- I found this yummy recipe posted on Facebook this morning. What a great appetizer idea!Recipe by Providence Ltd. Design Be sure to check out their blog. They are sisters and business partners. They offer complete interior design services. Sister's Point Of View
- Dip:10 oz frozen spinach, defrosted
8 oz. frozen artichoke hearts
3 oz. cream cheese, softened
8 oz. sour cream
1 cup shaved or shredded Parmesan cheese (not grated powder)
1/4 tsp. garlic powder
1/4 tsp. onion powder
Salt and pepper (to taste)
Mini phyllo shells (in the grocery store freezer)
Directions:
1- Squeeze the liquid out of the spinach, place in a large bowl.
2- Dice the artichoke hearts into small pieces while they're still somewhat frozen (it's easier to cut frozen). Toss in with the spinach.
3- Add the cream cheese. Using a spoon, smush the cream cheese into the artichokes and spinach until well combined.
4- Add the sour cream, Parmesan cheese, and seasonings. Stir well to combine.

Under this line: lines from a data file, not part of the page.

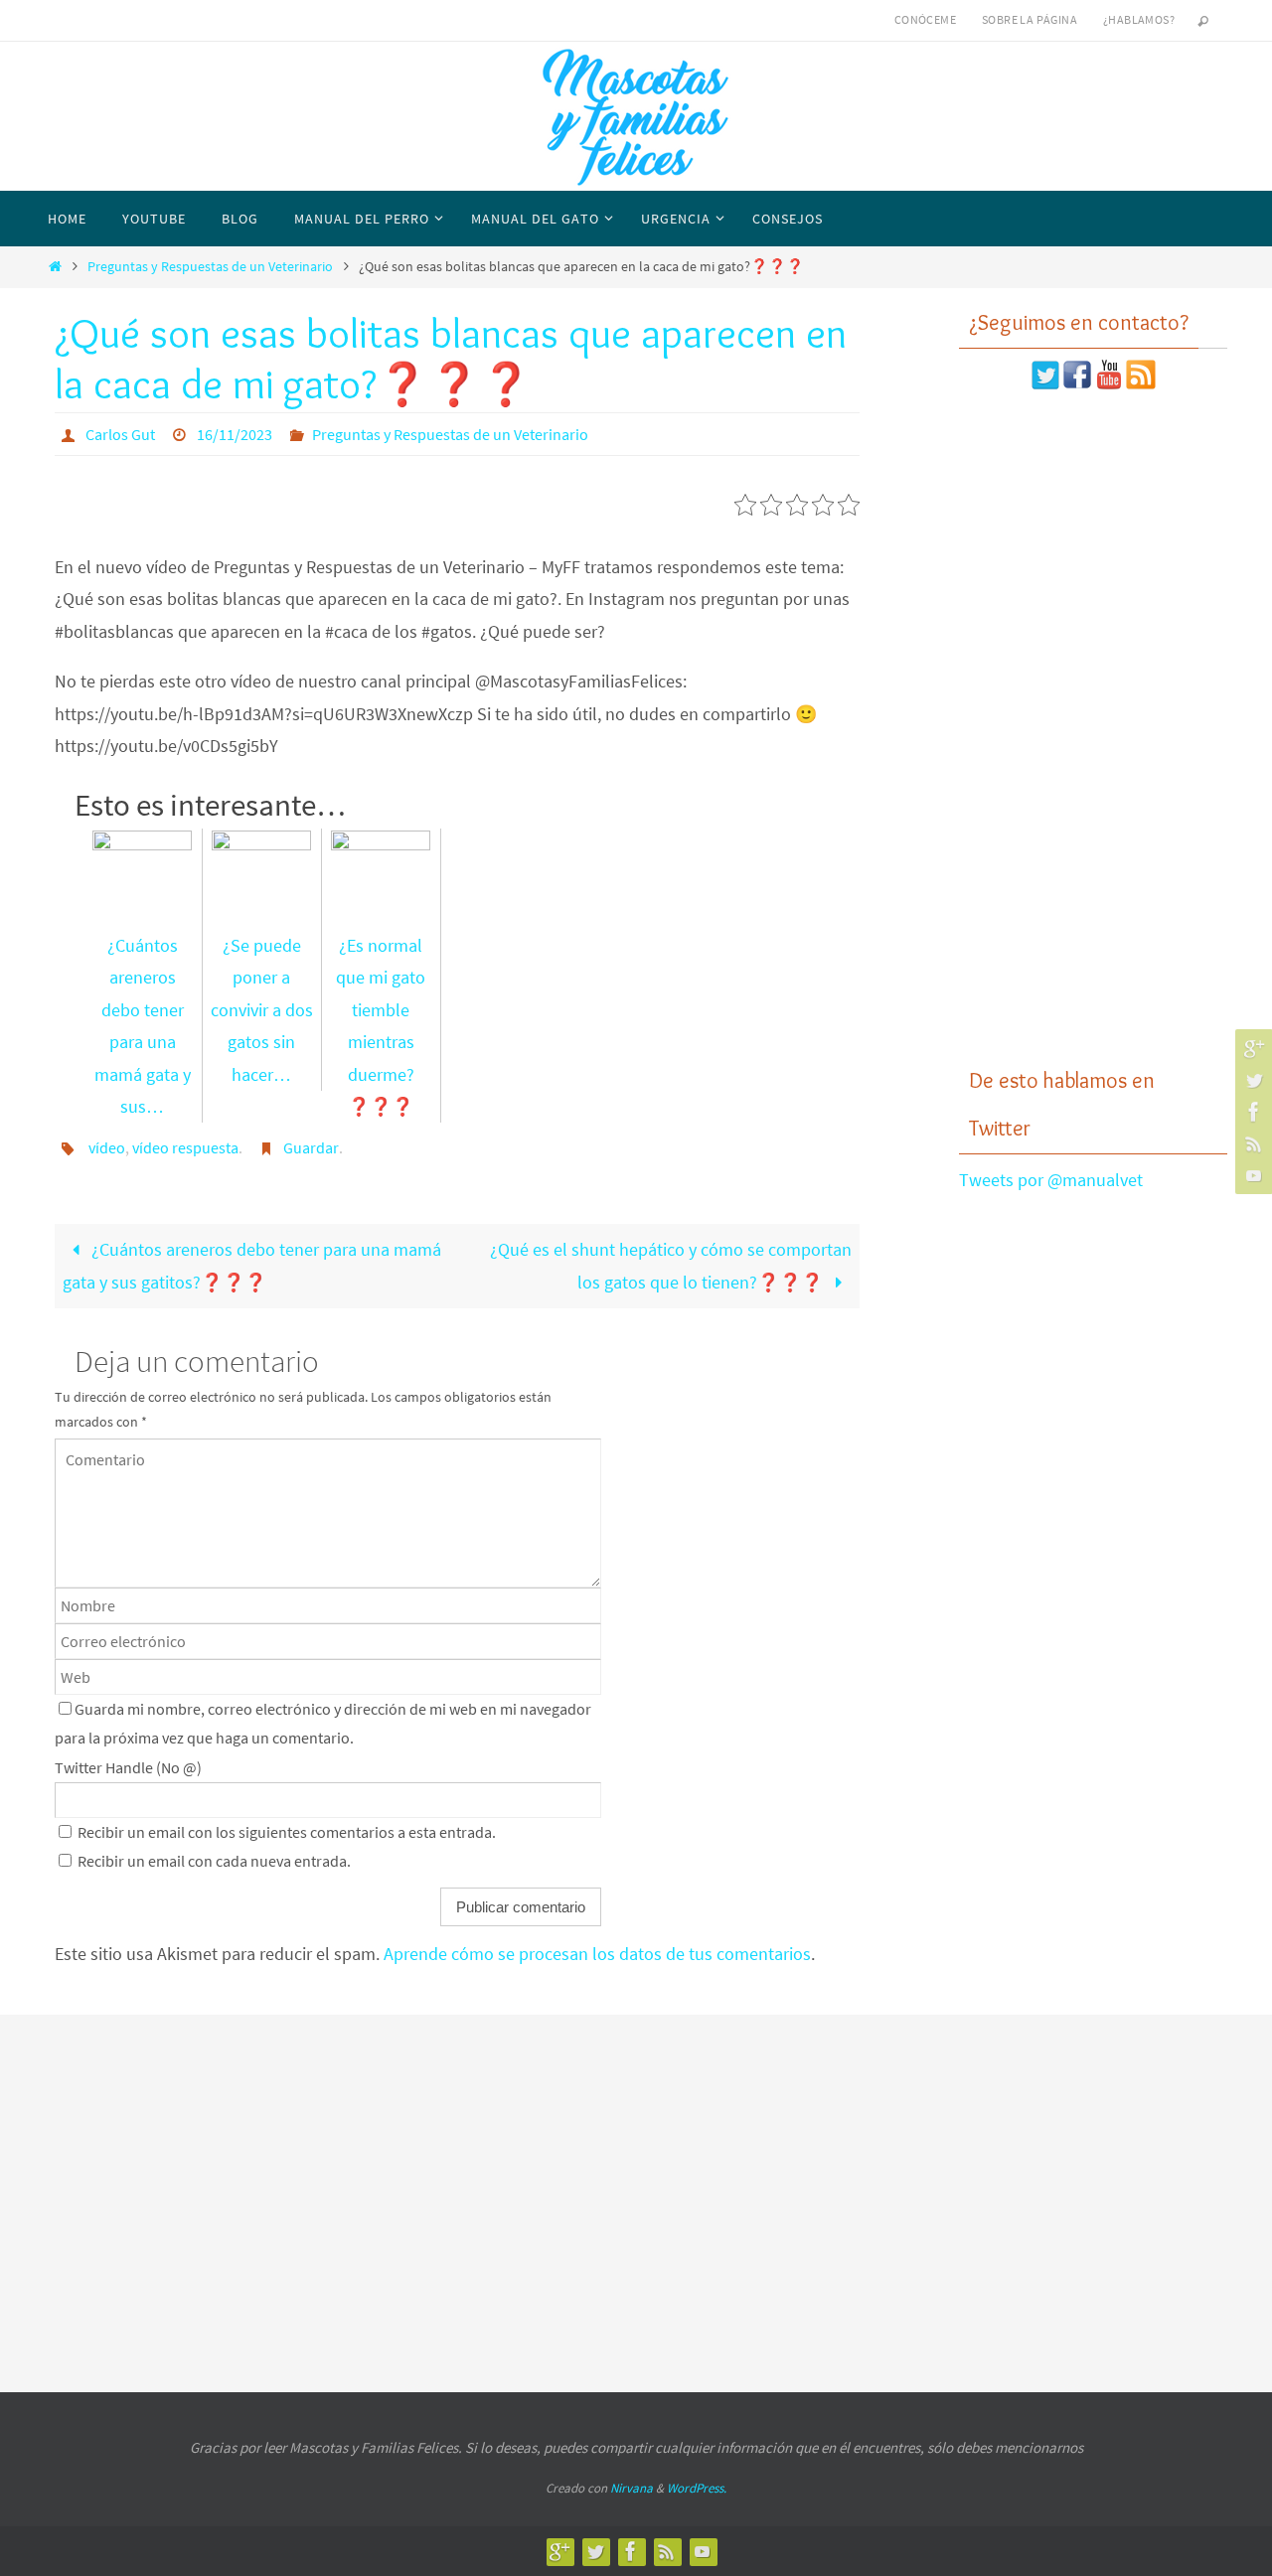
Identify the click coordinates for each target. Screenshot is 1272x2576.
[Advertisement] (1093, 728)
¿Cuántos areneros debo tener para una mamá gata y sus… (142, 1026)
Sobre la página (1029, 19)
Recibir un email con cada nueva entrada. (214, 1861)
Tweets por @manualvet (1051, 1179)
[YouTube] (1251, 1175)
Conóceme (925, 19)
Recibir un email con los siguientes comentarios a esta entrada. (287, 1832)
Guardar (311, 1147)
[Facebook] (1251, 1112)
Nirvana (631, 2488)
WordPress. (696, 2488)
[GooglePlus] (1251, 1048)
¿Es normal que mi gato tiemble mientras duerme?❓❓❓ (380, 1026)
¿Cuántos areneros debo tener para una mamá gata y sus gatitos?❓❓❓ (252, 1265)
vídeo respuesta (185, 1147)
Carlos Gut (120, 434)
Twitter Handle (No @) (128, 1767)
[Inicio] (55, 266)
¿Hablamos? (1139, 19)
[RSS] (1251, 1143)
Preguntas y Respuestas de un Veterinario (210, 266)
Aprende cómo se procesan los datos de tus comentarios (597, 1953)
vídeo (106, 1147)
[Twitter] (1251, 1080)
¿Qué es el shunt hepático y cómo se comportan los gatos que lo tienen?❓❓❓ (671, 1265)
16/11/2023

5- Transfer to an oven safe dish. Refrigerate at least 1 hour (can be done overnight too).
6- Heat the oven to 350.
7- Heat in the oven for 10-15 minutes, until just warm and beginning to melt. (If you're using it as just a dip keep it in until bubbly and hot.)
8- While it's in the oven, place the mini phyllo shells on a cookie sheet.
9- Remove from the oven. Using a tablespoon, fill each shell with dip.
10- Heat in the oven for 5-6 minutes, until filling and shells are hot and golden.